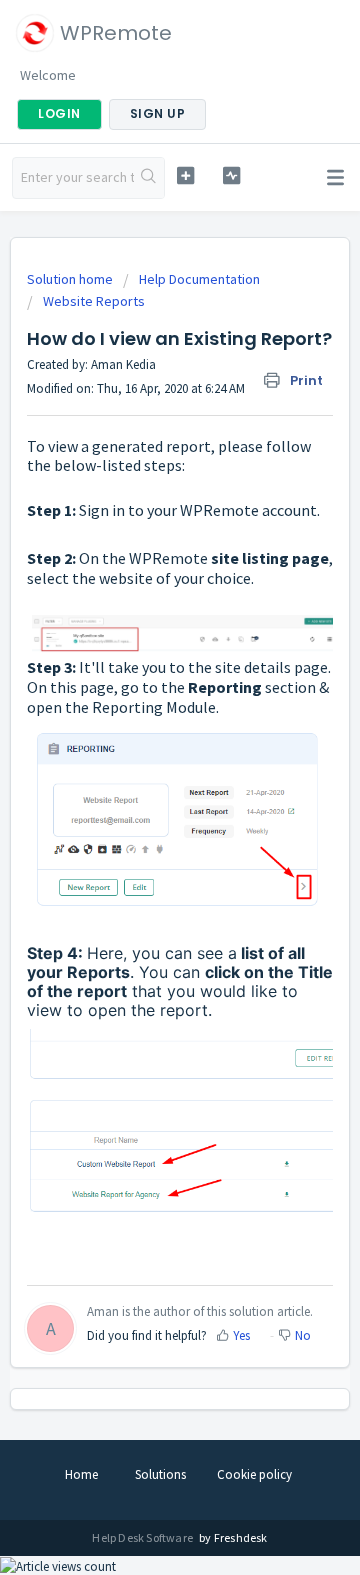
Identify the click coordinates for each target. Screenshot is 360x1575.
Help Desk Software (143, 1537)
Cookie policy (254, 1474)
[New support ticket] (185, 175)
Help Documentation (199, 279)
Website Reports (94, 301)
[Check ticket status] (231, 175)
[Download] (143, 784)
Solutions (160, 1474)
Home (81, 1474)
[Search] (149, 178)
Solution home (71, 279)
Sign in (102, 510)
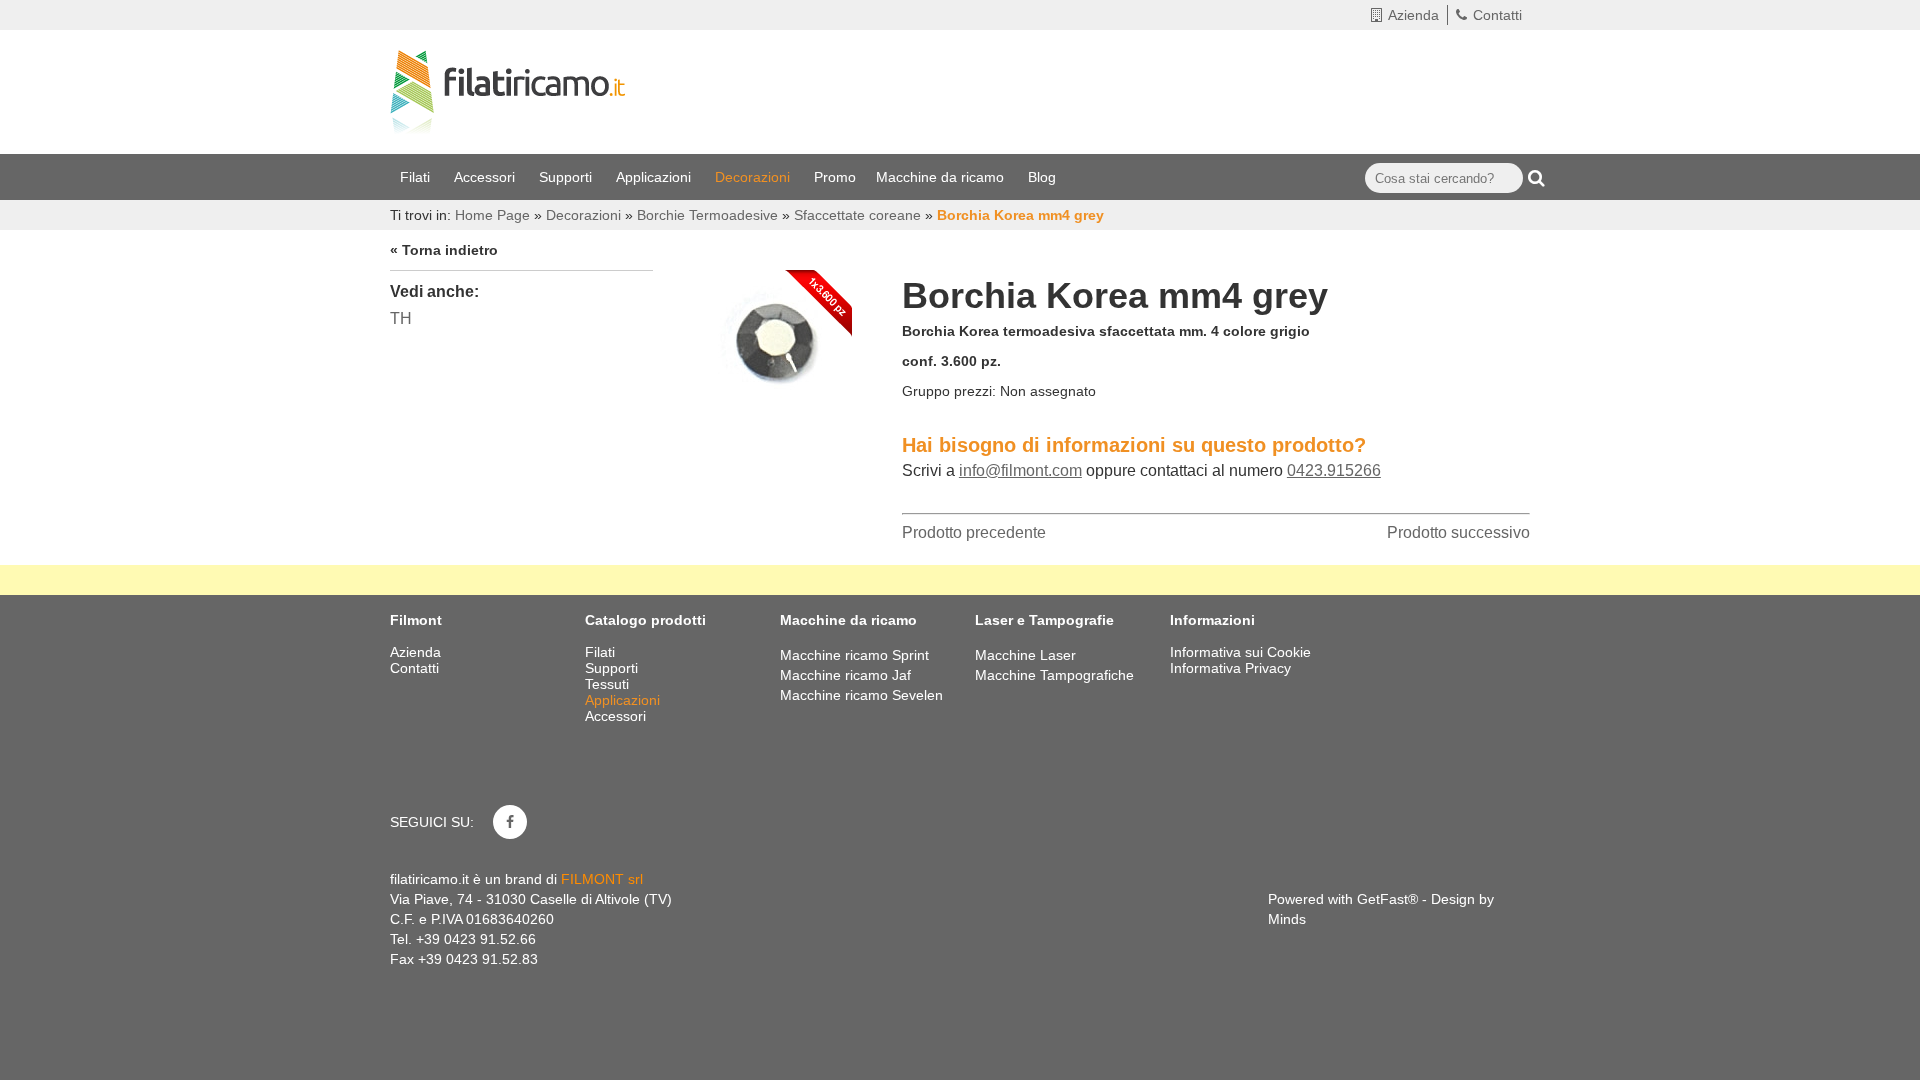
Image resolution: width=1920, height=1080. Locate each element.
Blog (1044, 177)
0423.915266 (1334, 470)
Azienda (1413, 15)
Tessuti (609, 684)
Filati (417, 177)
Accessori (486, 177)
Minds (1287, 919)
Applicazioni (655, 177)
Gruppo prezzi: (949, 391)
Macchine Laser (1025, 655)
--- --- ---
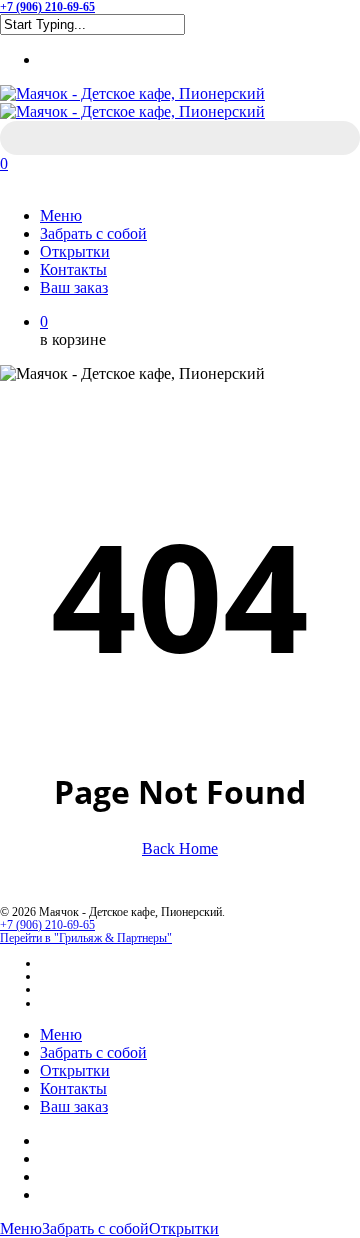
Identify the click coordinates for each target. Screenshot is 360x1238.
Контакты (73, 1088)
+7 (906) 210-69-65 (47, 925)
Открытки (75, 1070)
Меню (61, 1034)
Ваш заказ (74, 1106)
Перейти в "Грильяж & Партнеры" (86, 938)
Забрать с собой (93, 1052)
--- --- ---
REQUIRED ACTION:
In the listing above, find the line containing "Solution home (71, 279)" and the line containing "Macchine Laser (1025, 655)"; print those lines and every line between them exactly, leaving out pictures.

ANSWER BOX:
Solution home (71, 279)
Sign in (102, 510)
Image resolution: width=1920, height=1080. Locate each element.
Blog (1044, 177)
0423.915266 (1334, 470)
Azienda (1413, 15)
Tessuti (609, 684)
Filati (417, 177)
Accessori (486, 177)
Minds (1287, 919)
Applicazioni (655, 177)
Gruppo prezzi: (949, 391)
Macchine Laser (1025, 655)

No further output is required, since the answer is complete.